Hay quienes invierten tiempo y dinero en viajar hasta Arizona para descubrir el espectacular cañón del Antílope —creado durante milenios por efecto de la erosión de los elementos— y hay quienes conocen las cuevas de Can Riera y se ahorran el viaje. Si te aseguramos que puedes sacarte una foto en este rincón de Cataluña y engañar a todos diciendo que has estado en Arizona, no te mentimos, y es que los paisajes son tremendamente similares. La razón no es otra que ambos accidentes geológicos comparten la composición de las rocas y los motivos que los originaron, un espectáculo sensorial que seguro te encantará.

Consejo: Si puedes, visítalas un día despejado: son espectaculares bajo los rayos del sol.

6. Brihuega (Guadalajara) - La Provenza francesa en plena Alcarria

La fragancia de lavanda al atardecer, un sol anaranjado de fondo que parece inundar de llamas el paisaje… Si crees que nos estamos refiriendo a la Provenza, ya puedes corregir las coordenadas de tu mapa mental porque nos hemos quedado mucho más cerca; concretamente, en la provincia de Guadalajara. Brihuega, en plena Alcarria, se llena cada mes de julio del olor de la lavanda y sus campos se tiñen de violeta. ¿Nuestra propuesta? A partir de ahora, la Provenza pasará a ser conocida como la Brihuega francesa.
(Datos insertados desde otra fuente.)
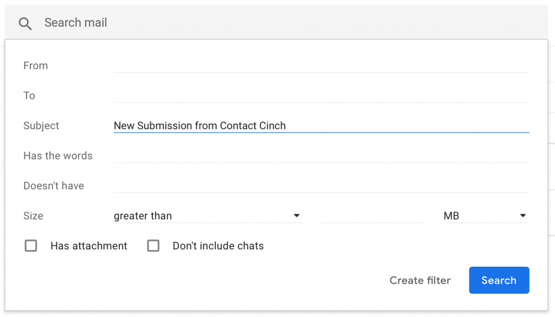Screen dimensions: 555x317
Task: Click into the From input field
Action: (321, 65)

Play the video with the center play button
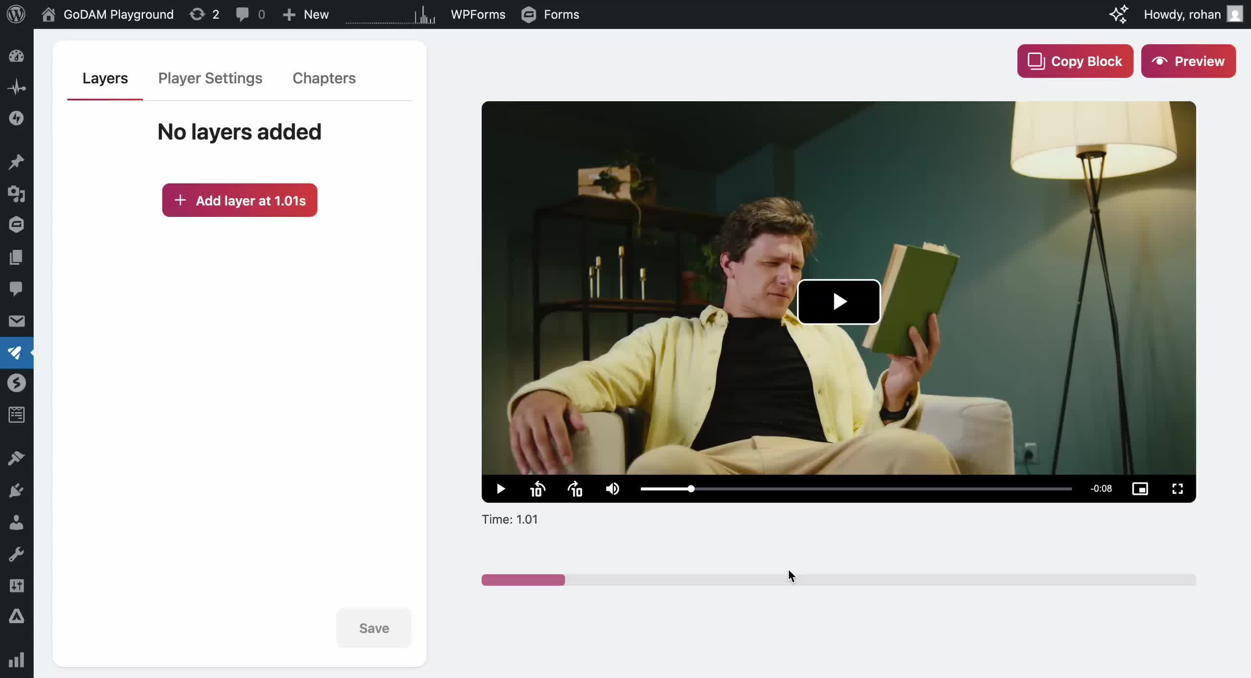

Consejo: No te pierdas el Festival de la Lavanda, a mediados de julio: conciertos al atardecer donde la música y la gastronomía se unen a la naturaleza en una velada mágica.

7. Laguna de Fuente de Piedra (Antequera) - La Camarga malagueña

La Reserva Natural Laguna de Fuente de Piedra, la más extensa de Andalucía, es un enclave único dentro de los humedales del Mediterráneo Occidental. A menos de una hora en coche de Málaga se localiza la mayor colonia de flamencos de toda la Península Ibérica y la segunda en importancia de Europa tras la existente en la Camarga, Francia. El destino perfecto para los amantes de la naturaleza.

Consejo: Si te gustan las emociones fuertes, el Caminito del Rey está a media hora en coche: más de 3 km de estrecha pasarela entre desfiladeros.